Usually, each regulatory compliance project begins with defining the product at hand from a quality and regulatory perspective. The first thing to define is the intended use of the product. The defined intended use is compared to the definition of a medical device in the Medical Device Regulation (MDR) or In Vitro Diagnostic Regulation (IVDR) – to see whether your product is considered a medical device or not. If it is, you should classify your device and recognize all relevant legal requirements, standards and guidance documents concerning your product.

2. Country and regional regulations differ

Applying for EU-wide sales approval, in regulatory terms CE marking, for a product is a demanding and laborious puzzle that often takes months of work. Furthermore, when thinking about entering global markets, the work usually doesn’t get easier. Different countries and regional areas have their own regulatory systems – challenging med tech manufacturers and service providers in mastering everything that is needed for successful regulatory compliance.

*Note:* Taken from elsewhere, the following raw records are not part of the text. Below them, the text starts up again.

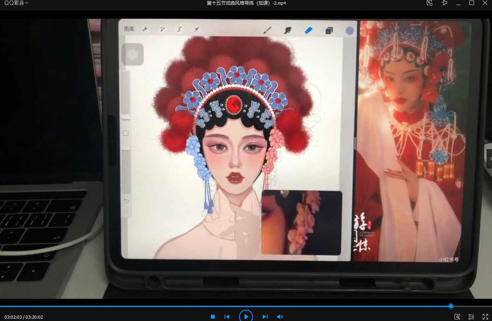Select the Smudge tool

(x=288, y=30)
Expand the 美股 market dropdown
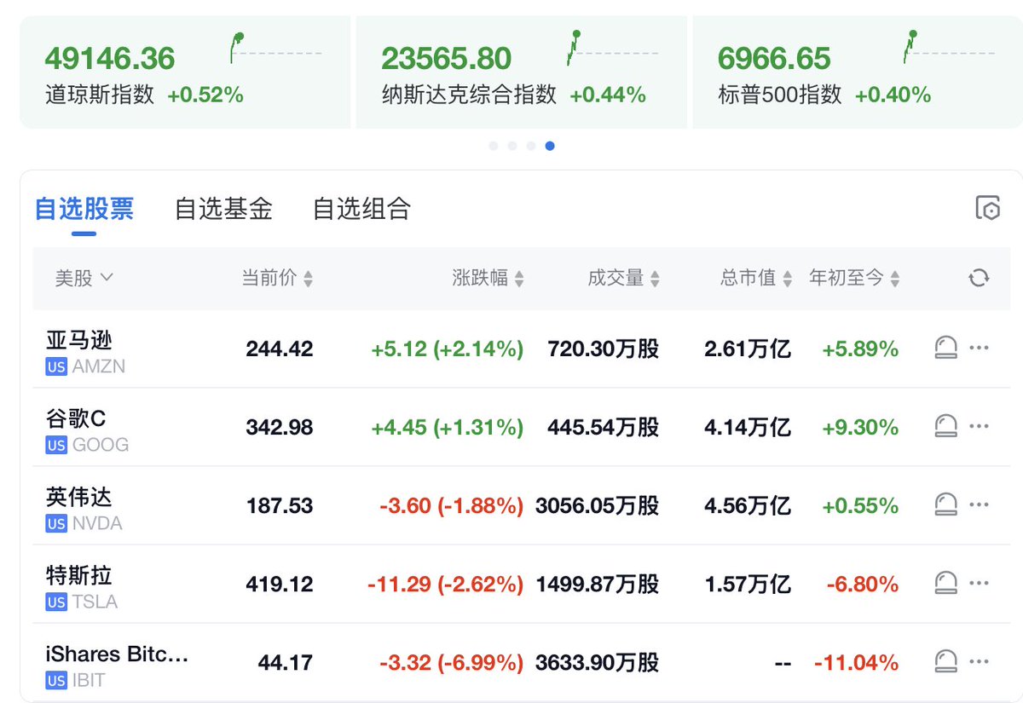The image size is (1023, 703). (84, 278)
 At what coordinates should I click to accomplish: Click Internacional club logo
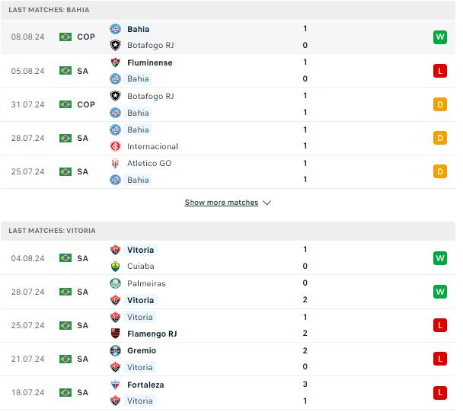116,146
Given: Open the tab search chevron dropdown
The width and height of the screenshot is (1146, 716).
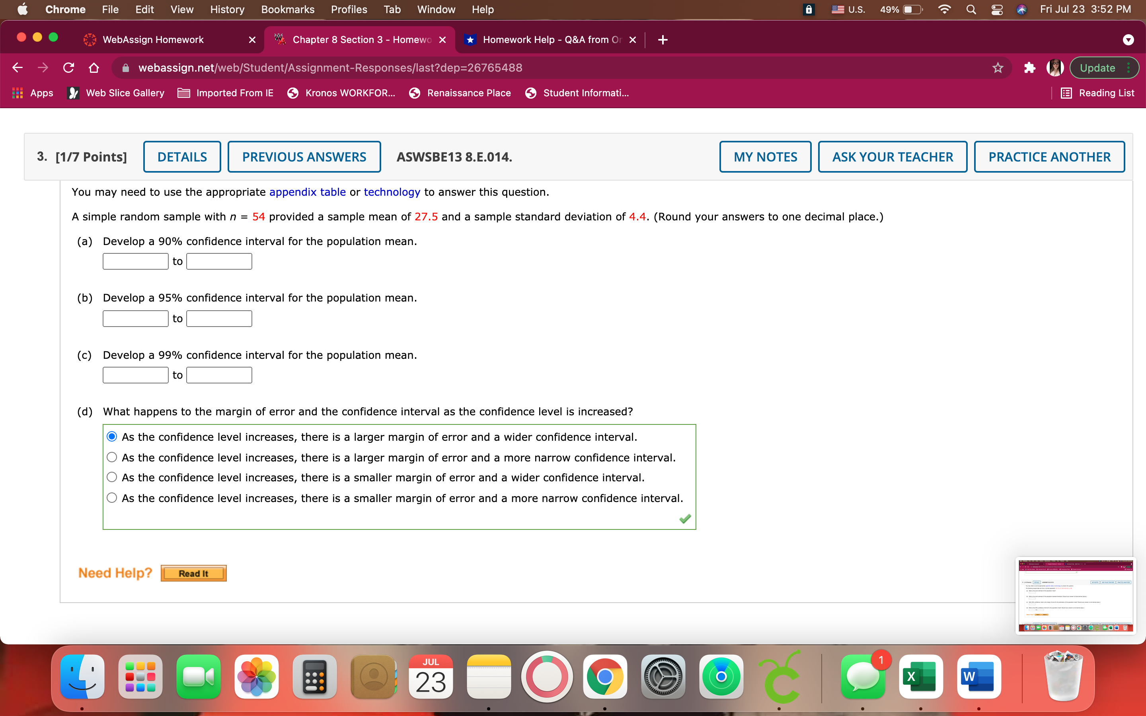Looking at the screenshot, I should pyautogui.click(x=1128, y=40).
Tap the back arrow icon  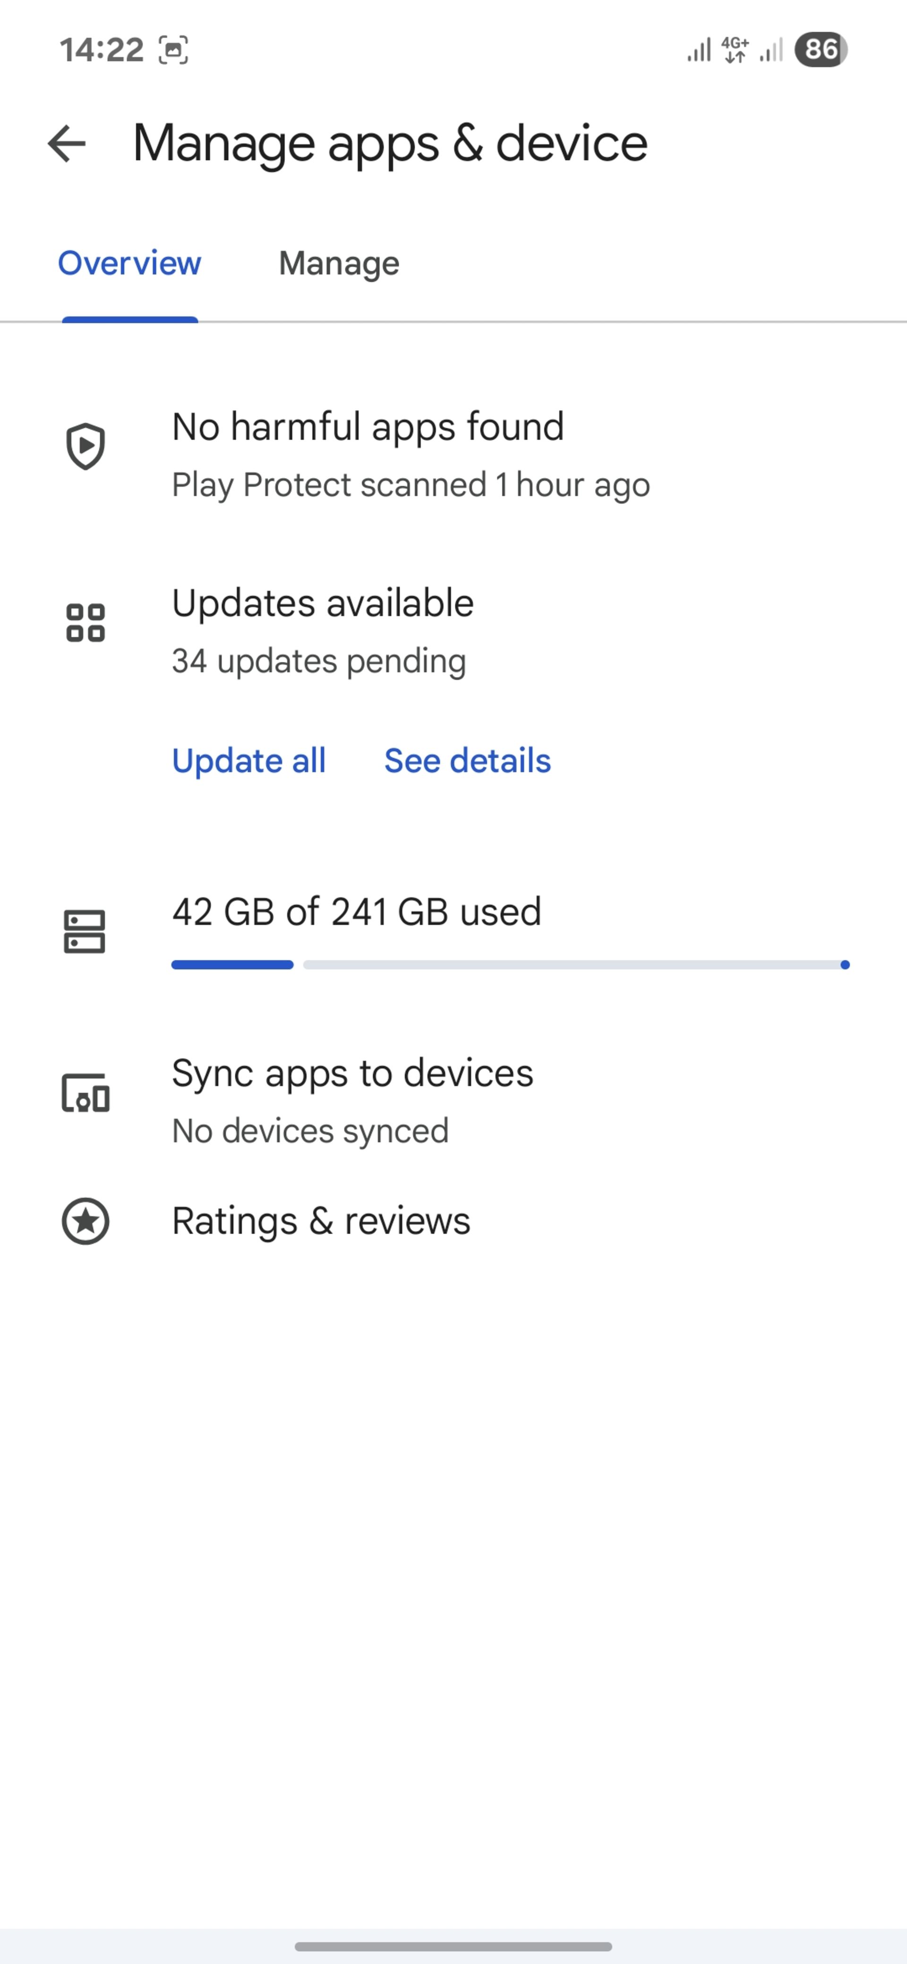click(x=66, y=143)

For example, in the US regulatory compliance is based on comparison to products already on the market (so called predicate device approach). At the same time in China, it is required to perform type testing and carry it out locally in China. Furthermore, Chinese type testing has its own procedures which are based on local legislation.

3. Allocating resources is essential

Above all regulatory compliance requires discipline and dedication. Whether you opt for investing in in-house or outsourced expertise, it’s essential that you have professional regulatory resources.

Through the partnership with Terkko, Labquality’s team will be providing the Terkko community support in questions related to regulatory, quality management and global sales approvals. Labquality’s regulatory expertise covers a wide range of countries and in addition to the EU, the team has experience in registering devices to over 40 countries including the US, Brazil, Chile, China, India, Iran, Japan, Russia, Singapore, South Africa, and the United Arab Emirates.